== DESCRIPTION OF THE TASK ==
Below are lines of data; restate word for word those running from the line containing "has height=121, width=178." to the line containing "Click the Velkommen til Express Bank heading", inclusive, and no others.

Records excerpted from a collection:
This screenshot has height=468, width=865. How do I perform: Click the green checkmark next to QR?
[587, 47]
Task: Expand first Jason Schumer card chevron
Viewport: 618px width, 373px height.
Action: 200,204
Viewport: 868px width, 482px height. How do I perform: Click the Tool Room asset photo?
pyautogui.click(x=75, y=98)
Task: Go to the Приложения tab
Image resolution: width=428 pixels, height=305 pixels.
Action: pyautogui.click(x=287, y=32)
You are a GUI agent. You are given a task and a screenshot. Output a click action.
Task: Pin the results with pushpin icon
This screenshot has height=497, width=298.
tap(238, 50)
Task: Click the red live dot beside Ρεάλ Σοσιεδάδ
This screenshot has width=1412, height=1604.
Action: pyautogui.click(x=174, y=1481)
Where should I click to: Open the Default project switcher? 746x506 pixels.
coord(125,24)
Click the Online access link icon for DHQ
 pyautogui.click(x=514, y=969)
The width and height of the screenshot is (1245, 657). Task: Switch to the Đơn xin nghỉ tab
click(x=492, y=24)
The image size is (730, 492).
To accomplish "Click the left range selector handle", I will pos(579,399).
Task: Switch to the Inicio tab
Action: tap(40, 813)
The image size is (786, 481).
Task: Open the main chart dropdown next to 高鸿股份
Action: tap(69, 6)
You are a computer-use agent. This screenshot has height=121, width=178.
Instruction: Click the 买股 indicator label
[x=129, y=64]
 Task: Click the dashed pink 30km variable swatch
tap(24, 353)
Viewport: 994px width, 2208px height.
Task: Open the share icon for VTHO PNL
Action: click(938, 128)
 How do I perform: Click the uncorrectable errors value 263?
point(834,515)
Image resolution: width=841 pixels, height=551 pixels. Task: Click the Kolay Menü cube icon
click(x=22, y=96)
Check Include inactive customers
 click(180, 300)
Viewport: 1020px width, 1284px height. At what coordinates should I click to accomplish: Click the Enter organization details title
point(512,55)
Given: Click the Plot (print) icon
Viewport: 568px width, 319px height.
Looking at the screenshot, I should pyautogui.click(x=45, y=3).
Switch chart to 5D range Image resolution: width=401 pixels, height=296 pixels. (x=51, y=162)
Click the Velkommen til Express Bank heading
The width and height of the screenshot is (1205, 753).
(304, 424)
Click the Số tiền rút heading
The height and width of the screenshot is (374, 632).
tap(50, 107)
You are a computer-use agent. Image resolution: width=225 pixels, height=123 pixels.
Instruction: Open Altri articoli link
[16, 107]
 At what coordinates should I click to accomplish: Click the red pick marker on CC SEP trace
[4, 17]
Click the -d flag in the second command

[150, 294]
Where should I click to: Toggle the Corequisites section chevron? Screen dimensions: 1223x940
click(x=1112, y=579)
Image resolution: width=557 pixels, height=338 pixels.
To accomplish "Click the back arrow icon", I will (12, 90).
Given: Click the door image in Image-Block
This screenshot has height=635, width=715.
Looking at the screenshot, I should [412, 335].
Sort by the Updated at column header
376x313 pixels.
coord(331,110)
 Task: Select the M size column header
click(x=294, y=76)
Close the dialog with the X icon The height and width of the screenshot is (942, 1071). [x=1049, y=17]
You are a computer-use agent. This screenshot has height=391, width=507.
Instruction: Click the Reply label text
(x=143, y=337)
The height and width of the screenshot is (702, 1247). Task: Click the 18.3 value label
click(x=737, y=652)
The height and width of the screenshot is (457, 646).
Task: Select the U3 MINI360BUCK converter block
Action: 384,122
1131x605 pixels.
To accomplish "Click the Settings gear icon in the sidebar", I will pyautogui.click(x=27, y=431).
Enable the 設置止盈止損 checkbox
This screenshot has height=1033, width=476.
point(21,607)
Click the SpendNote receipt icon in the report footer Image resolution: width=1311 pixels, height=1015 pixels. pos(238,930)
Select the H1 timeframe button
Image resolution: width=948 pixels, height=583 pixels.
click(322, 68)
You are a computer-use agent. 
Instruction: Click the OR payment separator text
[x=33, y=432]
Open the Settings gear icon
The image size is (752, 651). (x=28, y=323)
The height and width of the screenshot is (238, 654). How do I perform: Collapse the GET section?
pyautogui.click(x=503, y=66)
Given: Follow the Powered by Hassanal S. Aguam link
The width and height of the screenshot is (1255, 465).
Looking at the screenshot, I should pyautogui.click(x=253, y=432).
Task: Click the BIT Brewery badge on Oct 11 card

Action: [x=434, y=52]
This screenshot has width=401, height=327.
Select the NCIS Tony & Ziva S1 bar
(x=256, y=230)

== RESPONSE TO THIS EXERCISE ==
You are a computer-use agent. This screenshot has height=121, width=178.
Instruction: Click the 买股 indicator label
[x=129, y=64]
 Task: Click the dashed pink 30km variable swatch
tap(24, 353)
Viewport: 994px width, 2208px height.
Task: Open the share icon for VTHO PNL
Action: click(938, 128)
 How do I perform: Click the uncorrectable errors value 263?
point(834,515)
Image resolution: width=841 pixels, height=551 pixels. Task: Click the Kolay Menü cube icon
click(x=22, y=96)
Check Include inactive customers
 click(180, 300)
Viewport: 1020px width, 1284px height. At what coordinates should I click to accomplish: Click the Enter organization details title
point(512,55)
Given: Click the Plot (print) icon
Viewport: 568px width, 319px height.
Looking at the screenshot, I should pyautogui.click(x=45, y=3).
Switch chart to 5D range Image resolution: width=401 pixels, height=296 pixels. (x=51, y=162)
Click the Velkommen til Express Bank heading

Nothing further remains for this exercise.